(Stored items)

- - -

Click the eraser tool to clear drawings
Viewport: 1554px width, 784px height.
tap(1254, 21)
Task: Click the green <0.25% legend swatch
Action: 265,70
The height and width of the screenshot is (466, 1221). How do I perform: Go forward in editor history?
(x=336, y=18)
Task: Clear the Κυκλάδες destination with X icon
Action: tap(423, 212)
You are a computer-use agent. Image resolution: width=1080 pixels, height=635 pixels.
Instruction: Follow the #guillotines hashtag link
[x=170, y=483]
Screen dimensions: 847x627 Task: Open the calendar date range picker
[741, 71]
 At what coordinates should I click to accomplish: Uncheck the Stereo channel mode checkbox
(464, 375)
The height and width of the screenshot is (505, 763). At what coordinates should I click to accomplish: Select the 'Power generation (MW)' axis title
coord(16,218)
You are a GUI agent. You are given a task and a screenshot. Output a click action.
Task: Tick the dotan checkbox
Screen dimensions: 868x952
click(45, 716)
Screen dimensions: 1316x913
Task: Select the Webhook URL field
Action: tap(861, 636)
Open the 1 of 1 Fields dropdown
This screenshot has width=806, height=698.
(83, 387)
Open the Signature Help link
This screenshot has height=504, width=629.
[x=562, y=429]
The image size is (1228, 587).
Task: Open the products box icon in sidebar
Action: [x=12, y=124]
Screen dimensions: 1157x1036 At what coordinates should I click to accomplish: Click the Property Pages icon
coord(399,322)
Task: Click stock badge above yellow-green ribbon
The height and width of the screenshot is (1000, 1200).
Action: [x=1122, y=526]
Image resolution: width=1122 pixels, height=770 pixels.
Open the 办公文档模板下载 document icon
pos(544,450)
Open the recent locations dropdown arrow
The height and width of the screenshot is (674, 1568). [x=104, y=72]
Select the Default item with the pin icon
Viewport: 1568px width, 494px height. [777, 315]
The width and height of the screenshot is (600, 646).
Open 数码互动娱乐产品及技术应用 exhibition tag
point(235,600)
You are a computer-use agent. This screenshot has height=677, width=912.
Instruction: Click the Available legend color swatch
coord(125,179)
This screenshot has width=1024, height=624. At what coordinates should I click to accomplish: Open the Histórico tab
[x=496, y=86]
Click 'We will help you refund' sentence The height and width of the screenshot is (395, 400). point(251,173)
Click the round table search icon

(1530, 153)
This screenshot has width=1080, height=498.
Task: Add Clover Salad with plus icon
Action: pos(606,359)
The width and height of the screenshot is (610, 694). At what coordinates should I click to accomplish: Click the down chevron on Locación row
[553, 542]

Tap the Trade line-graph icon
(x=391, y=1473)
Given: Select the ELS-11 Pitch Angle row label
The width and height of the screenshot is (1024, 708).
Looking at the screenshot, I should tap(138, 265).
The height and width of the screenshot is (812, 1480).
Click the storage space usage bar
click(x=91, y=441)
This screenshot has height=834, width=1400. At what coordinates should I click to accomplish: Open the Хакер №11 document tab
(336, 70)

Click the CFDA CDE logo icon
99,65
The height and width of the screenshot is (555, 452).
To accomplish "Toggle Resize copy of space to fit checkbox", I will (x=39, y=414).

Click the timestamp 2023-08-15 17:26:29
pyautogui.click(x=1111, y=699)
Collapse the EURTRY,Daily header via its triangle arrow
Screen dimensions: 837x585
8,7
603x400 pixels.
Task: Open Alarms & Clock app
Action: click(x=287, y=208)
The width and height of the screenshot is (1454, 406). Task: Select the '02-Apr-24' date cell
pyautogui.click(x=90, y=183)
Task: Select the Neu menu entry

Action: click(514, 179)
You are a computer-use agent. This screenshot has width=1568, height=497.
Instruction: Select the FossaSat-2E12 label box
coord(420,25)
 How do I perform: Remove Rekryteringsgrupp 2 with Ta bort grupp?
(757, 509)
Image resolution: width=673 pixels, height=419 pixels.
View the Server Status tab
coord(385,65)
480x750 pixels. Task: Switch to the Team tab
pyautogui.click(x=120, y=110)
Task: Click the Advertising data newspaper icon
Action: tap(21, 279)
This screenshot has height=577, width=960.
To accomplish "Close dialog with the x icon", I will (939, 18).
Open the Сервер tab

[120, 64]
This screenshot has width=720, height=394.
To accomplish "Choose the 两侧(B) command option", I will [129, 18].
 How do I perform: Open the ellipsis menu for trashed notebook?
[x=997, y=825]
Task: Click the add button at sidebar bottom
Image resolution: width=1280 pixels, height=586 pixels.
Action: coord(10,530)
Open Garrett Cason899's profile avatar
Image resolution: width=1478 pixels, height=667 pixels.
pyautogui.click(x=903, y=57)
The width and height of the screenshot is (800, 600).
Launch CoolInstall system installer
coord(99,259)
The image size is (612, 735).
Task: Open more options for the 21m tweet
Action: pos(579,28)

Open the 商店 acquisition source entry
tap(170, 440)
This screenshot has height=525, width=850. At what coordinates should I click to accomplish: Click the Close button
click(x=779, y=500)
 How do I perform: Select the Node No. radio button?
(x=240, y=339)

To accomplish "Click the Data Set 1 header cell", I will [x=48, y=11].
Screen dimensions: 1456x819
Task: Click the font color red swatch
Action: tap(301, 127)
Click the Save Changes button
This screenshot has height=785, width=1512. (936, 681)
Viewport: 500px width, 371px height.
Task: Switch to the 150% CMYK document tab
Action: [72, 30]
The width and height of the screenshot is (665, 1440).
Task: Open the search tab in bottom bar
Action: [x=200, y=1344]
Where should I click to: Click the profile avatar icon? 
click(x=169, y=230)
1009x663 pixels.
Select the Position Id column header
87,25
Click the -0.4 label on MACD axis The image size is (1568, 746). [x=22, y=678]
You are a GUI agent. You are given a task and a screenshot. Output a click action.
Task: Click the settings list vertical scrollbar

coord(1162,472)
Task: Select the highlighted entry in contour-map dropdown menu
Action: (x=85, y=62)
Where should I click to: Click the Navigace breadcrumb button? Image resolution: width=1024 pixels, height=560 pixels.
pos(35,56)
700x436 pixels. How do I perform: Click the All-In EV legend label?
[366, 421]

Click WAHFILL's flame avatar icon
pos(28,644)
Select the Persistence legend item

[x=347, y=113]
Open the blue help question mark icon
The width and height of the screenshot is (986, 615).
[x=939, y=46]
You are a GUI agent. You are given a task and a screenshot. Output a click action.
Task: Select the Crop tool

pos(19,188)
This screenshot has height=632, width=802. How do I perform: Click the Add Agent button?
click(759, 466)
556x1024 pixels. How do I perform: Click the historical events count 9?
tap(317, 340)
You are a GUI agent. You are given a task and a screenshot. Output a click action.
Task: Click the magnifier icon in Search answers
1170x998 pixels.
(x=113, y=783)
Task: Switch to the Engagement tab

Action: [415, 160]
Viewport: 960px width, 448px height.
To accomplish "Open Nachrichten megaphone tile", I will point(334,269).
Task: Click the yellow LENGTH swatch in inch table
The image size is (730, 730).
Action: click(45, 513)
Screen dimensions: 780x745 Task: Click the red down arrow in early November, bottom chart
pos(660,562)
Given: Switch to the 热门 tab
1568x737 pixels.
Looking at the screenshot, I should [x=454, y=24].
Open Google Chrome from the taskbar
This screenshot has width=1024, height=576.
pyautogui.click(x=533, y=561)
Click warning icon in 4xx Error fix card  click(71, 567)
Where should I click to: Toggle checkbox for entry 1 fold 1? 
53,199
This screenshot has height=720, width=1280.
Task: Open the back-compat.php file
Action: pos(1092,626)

- - -

**PROBLEM:** Pull out all lines containing the word "yellow" from the entries above.

**RESPONSE TO THE TASK:**
Task: Click stock badge above yellow-green ribbon
Task: Click the yellow LENGTH swatch in inch table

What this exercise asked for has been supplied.